The Math of SQL

The Math of SQL

Video

Motivation

Few technologies have changed the way I see the world more than SQL Databases. Deeply mathematical but surprisingly versatile, the storage of information exists in a back-and-forth relationship with your understanding of the information stored.

By working from good principles - of robust design, minimizing unnecessary limitations, and a permissive outlook - what may seem impossible to change could be very easy.

Mathematics

Relational Data

Tabular data is easy to store. Lists of numbers, dates, or names are well-studied.

Real world data is almost never so simple. Data, like the people who generate it, comes with a complex web of relationships.

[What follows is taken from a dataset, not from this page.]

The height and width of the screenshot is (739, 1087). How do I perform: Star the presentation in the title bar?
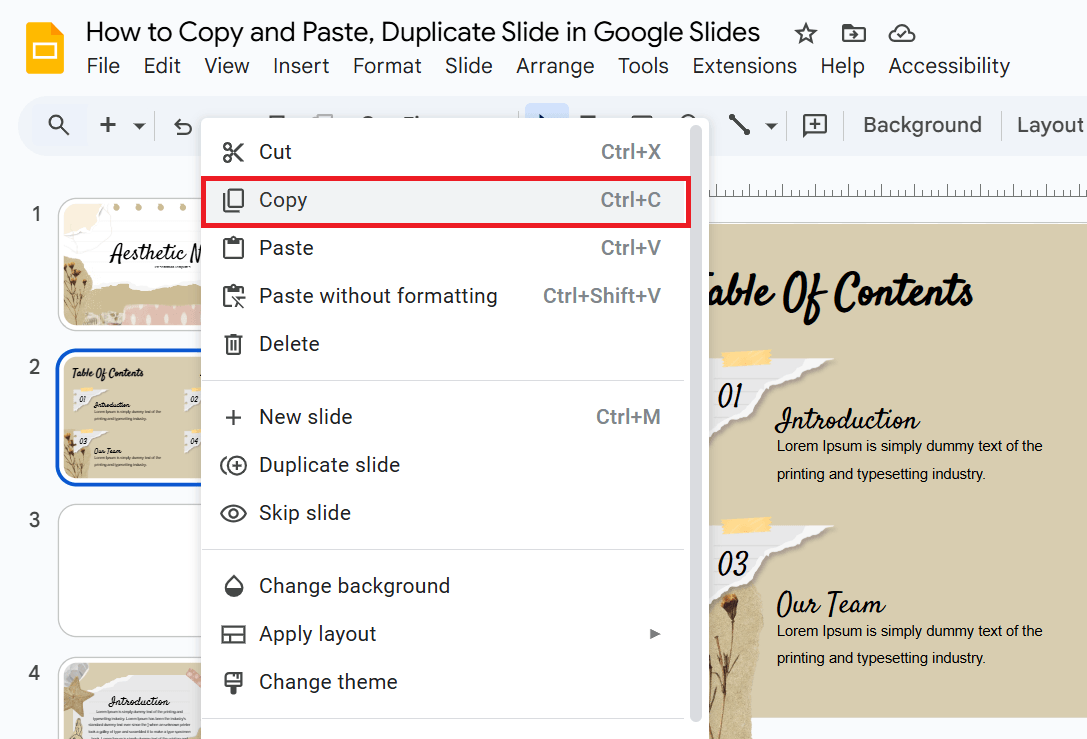[x=806, y=33]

In the abstract context, mathematicians who study the idea of data define a few core concepts for a Dataset, which contains:

A (finite) set of Columns values $S_i$, indexed by some (finite) set $I$.
- Each column set represents some Data Type (or Data Domain) : (finite) equality-comparable sets of possible Data Values.
A (finite) set of Relations $R$ : A "named tuple" of column IDs and Values for some subset of the columns.

Data is manipulated in terms of finite first-order predicate calculus. In those terms, the Relations are typically defined as a truth function:

\begin{align} \prod_i S_i &\overset f \mapsto \{T,F\} & f((s_1,\dots,s_n)) = T \iff (s_1,\dots, s_n) \in R \end{align}

Fundamentally, all finite data can be viewed this way, and complex statements about the data can be phrased - and thus resolved - as predicate statements about the truth function.

It can be helpful to group the Relations according to their Names and Data Domains. By analogy, we refer to these groups as Tables, the Names as Column Names, the Values as Attributes, and the Data Domains/Types as Column Domains/Types.

Note that the same real-world data can be represented in many ways, that are equivalent (up to a translation of the predicate calculus). The study of the relative costs and benefits of certain data representations has many real-world applications to the storage of data, as we will see.

Part of real world data is that some things are impossible - start dates occur after end dates, and so on - so we can define Data Spaces $D \subset \prod S_i$, which contain only "valid" data under some reasonable conditions.

Example

Let's say you had a lot of data - for example, a dataset on mathematical publications:

author	title	publisher	journal
Wagstaff, Samuel S	Divisors of Mersenne numbers	Amer. Math. Soc.	Mathematics of Computation
Pomerance, Carl and Selfridge, John L and Wagstaff, Samuel S	The pseudoprimes to 25⋅ 10⁹	Amer. Math. Soc.	Mathematics of Computation
Pomerance, Carl	On the distribution of pseudoprimes	Amer. Math. Soc.	Mathematics of Computation
Wagstaff, Samuel S	Infinite matroids	Amer. Math. Soc.	Transactions of the American Mathematical Society
Alford, William R and Granville, Andrew and Pomerance, Carl	There are infinitely many Carmichael numbers	JSTOR	Annals of Mathematics

Using this table works in general, for a tabular representation of small data - this is basically how BibTex stores it, after all.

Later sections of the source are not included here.